EXERCISE PROMPT: Look below for lines that hold the string "agent" and copy each one.

[Pixel coordinate grounding data]

*** Block opens ***

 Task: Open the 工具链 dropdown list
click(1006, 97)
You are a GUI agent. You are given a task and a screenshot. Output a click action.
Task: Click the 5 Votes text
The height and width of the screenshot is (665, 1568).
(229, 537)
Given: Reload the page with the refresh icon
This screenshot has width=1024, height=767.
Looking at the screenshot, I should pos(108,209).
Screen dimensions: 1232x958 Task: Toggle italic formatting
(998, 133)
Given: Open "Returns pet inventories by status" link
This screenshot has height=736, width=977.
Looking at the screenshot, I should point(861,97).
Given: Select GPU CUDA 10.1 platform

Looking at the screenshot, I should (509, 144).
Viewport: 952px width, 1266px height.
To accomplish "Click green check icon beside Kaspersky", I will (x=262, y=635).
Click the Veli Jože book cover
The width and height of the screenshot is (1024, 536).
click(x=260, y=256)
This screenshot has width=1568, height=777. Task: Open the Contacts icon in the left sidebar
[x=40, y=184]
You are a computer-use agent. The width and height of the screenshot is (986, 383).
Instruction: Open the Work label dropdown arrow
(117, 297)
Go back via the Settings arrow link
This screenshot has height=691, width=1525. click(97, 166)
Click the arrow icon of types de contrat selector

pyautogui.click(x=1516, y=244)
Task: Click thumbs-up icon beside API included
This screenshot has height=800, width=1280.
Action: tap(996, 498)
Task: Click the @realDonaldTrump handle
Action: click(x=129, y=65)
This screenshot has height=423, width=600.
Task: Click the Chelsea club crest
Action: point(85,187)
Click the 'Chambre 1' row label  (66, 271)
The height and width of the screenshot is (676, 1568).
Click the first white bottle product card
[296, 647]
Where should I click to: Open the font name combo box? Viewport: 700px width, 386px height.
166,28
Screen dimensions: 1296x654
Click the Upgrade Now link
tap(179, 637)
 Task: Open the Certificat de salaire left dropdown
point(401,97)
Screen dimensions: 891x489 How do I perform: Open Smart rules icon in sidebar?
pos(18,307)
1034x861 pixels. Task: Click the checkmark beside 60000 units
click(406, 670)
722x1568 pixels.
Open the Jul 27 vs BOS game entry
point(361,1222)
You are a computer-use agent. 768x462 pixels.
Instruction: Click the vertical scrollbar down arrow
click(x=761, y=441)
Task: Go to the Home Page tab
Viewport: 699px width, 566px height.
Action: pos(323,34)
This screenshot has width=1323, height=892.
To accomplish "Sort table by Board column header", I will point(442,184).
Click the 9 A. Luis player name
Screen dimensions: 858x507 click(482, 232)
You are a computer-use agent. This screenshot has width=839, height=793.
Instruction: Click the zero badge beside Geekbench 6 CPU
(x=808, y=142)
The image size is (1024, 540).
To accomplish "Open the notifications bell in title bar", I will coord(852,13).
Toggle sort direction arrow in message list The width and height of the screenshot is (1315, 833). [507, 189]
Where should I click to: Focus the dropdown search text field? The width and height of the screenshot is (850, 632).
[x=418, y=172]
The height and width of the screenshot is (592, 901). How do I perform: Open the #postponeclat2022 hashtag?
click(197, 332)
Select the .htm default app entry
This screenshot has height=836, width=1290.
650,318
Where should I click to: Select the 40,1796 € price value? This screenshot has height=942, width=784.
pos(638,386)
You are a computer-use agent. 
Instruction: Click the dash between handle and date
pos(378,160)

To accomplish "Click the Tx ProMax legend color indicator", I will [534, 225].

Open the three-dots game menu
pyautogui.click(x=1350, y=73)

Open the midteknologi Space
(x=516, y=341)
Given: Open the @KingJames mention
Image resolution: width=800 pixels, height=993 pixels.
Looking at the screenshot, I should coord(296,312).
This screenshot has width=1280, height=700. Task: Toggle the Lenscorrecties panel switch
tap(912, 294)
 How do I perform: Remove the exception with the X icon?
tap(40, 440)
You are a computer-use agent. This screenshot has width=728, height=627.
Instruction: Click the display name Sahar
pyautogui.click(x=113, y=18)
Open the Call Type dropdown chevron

*** Block closes ***

EXERCISE ANSWER:
You are a GUI agent. You are given a task and a screenshot. Output a click action.
You are a computer-use agent. The width and height of the screenshot is (986, 383).
You are a computer-use agent. 768x462 pixels.
You are a computer-use agent. This screenshot has width=839, height=793.
You are a computer-use agent. 
You are a computer-use agent. This screenshot has width=728, height=627.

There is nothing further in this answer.